Segment Open

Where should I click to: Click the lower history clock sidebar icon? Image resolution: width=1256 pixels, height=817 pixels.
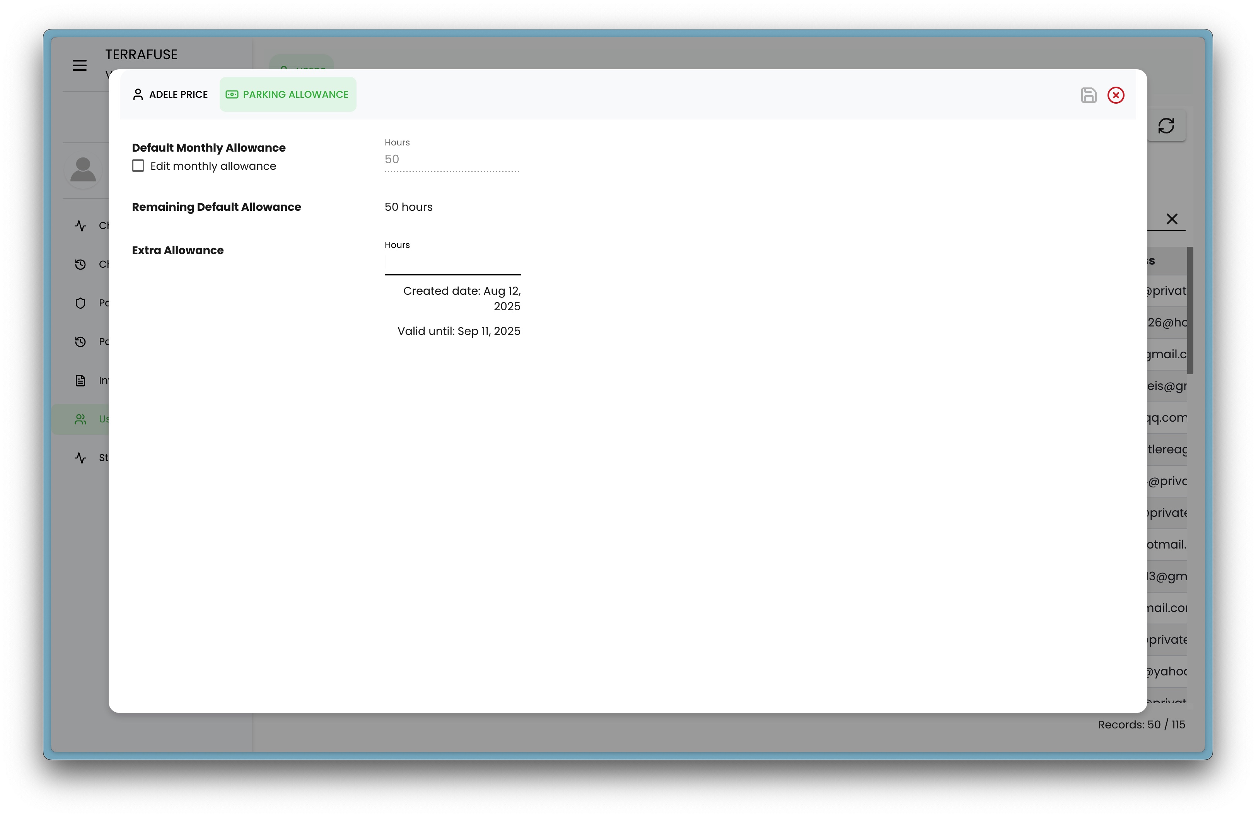coord(80,342)
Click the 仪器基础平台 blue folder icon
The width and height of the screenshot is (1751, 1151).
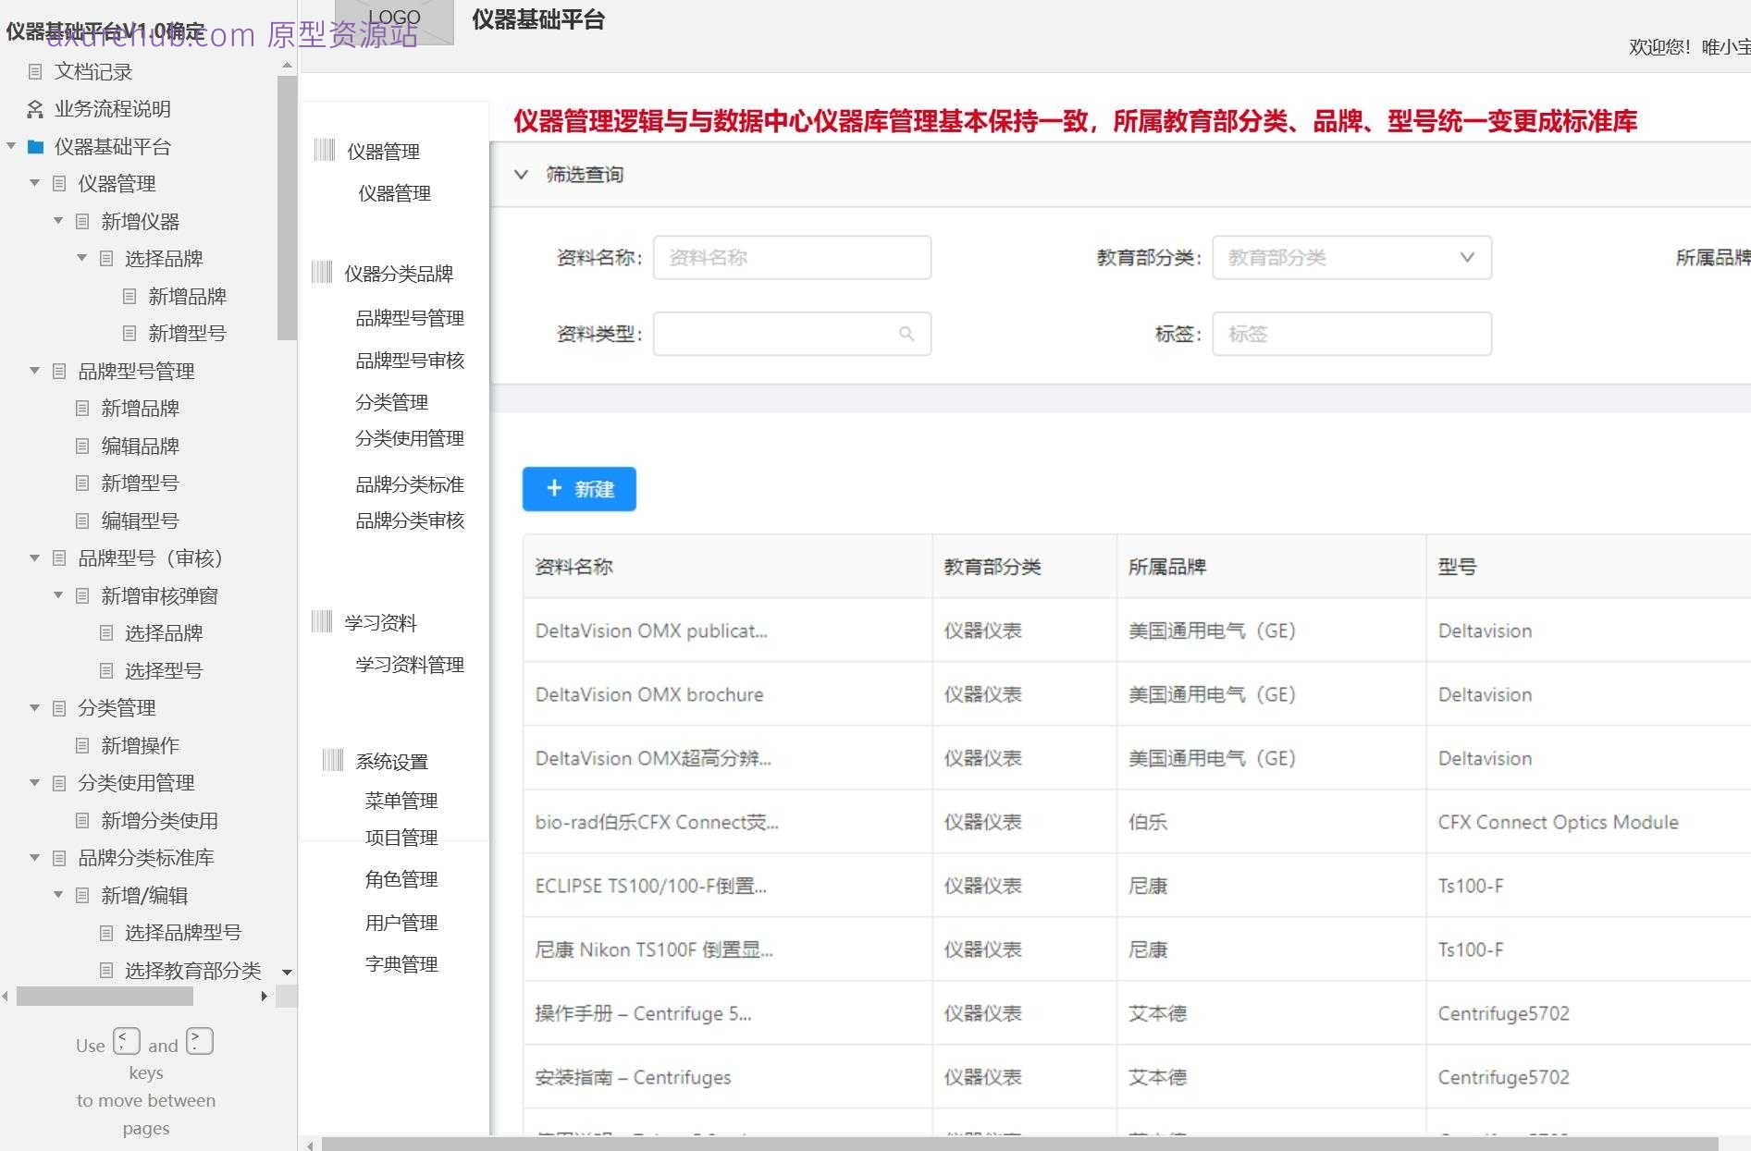[x=34, y=146]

Segment Closed

Work to be completed:
The entries above, every one of them, should be retyped exactly, with no pictures carried over.

Result below:
Where should I click to: Click the lower history clock sidebar icon? Image resolution: width=1256 pixels, height=817 pixels.
coord(80,342)
Click the 仪器基础平台 blue folder icon
The width and height of the screenshot is (1751, 1151).
[x=34, y=146]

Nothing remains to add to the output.